I didn't know it last Friday night, but I was about to leave the next morning to spend the weekend in San Francisco.
Probably it will sound ungrateful to my plotting spouse, and an insult to the city of San Francisco, but I think I had the best time watching a movie in the hotel room Saturday night. We had thought about going to a midnight showing of Purple Rain at a theatre in the Castro--Prince had a following in that neighborhood--but, being unsure of public transportation in the middle of the night, not to mention the possible impact on biological clocks running on Central Time, we instead shared a pizza at a happening bar on the edge of Chinatown before walking back to the hotel and ordering up Spotlight.

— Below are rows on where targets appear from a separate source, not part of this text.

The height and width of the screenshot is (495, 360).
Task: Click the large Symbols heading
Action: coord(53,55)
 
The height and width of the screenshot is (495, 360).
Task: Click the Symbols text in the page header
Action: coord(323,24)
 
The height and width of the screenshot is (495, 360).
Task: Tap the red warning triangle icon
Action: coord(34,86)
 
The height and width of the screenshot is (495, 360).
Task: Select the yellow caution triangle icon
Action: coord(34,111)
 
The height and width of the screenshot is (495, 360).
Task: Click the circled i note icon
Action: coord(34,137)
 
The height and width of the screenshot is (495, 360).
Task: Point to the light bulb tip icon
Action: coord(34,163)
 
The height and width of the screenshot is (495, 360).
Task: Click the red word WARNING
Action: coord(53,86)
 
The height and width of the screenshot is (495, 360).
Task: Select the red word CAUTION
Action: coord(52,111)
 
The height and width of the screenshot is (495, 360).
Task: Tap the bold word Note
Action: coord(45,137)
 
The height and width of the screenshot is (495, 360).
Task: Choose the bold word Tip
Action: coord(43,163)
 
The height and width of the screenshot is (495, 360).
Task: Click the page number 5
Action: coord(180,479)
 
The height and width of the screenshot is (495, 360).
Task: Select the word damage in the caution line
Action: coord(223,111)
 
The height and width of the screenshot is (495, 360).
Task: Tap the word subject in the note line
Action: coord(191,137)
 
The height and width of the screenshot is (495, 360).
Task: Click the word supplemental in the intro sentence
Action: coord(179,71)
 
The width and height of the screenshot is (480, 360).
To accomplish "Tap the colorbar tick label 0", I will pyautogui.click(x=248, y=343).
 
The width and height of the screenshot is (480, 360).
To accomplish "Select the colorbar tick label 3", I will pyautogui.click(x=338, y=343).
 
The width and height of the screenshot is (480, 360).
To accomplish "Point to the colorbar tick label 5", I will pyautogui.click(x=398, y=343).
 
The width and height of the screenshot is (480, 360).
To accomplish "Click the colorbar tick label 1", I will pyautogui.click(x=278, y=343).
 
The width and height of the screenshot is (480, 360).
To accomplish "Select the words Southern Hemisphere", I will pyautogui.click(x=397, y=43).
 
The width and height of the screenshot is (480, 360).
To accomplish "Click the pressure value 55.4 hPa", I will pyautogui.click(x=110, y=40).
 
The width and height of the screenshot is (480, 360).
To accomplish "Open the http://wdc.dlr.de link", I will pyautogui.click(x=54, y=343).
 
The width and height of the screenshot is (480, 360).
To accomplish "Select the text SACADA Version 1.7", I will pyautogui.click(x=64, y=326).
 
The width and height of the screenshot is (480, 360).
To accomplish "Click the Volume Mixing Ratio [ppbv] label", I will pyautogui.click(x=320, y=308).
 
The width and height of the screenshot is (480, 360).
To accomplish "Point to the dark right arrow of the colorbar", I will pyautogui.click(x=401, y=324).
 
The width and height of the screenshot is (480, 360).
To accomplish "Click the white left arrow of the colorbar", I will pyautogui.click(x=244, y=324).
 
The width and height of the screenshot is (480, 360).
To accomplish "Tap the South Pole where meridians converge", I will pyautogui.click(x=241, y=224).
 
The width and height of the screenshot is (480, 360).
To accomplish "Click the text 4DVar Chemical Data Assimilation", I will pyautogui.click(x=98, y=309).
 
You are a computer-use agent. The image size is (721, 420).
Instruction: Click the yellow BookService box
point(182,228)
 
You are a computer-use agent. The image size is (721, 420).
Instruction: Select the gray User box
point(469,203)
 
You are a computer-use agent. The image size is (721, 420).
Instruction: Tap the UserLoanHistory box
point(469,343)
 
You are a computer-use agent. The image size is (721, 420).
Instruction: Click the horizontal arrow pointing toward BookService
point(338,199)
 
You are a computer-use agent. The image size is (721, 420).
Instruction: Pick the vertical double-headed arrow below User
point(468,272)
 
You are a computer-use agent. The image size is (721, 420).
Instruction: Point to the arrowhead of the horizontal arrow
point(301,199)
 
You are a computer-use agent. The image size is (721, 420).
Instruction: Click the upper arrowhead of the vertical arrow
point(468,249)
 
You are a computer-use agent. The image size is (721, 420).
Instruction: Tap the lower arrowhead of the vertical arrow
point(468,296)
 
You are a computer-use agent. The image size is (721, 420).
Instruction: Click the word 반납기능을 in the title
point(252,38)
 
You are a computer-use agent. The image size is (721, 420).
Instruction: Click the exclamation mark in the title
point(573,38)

I think the last movie I saw was Inside Out, and the last one before that was Big Hero Six, and the last one I begged out of was The Good Dinosaur. So maybe I was just set up for an adult movie. Spotlight, the story of the Boston Globe's investigation of the coddling of sexual predators in clerical collars by the Boston Archdiocese, headed by Cardinal Law, is clearly for adults. It won the Best Picture Oscar, and perhaps for that reason I was expecting the traditional Hollywood lineup, the Good Guys (in this instance, journalists) on one side, the Bad Guys (in this instance, Cardinal Law and his Church) on the other, with the Good Guys suffering some setbacks before sending the crowd home happy with a satisfying, late-inning rally. It's nothing like that, however. The last scene, one of the most powerful I remember seeing in any movie, is a decent summary. The reporters have finally gotten to the point where they can run the story, and there is the predictable scene of the presses running the night before the big issue is going to be delivered to all the subscribers in Boston, home to a million Irish Catholics. But by this time the reporters have uncovered more than just the criminal complicity of the Church. There are, for example, nicely dressed lawyers who, "representing" the victims of priests, have made a lucrative cottage industry out of arranging off-the-record, five-figure settlements with the Church. They weren't rooting out evil, they were just cashing checks. The guilt of one of these fellows is mitigated somewhat by the fact that years ago he had fed the Globe information about the Church's criminality. There had been one article, no follow up, and it now develops that it was the leader of the Spotlight investigation, played by Michael Keaton, who had squashed the story back in his days in the Metro section. In that last scene, he walks into the newsroom right after the story has been published. Phones are ringing off the hook, more victims who think they now will be heard. In what might have been, in a different movie, his moment of triumph, he looks disconsolate, defeated. He knows that years ago he failed all the people on the other end of all those ringing phones. He hadn't had the stomach for a fight with the Catholic Church in Boston.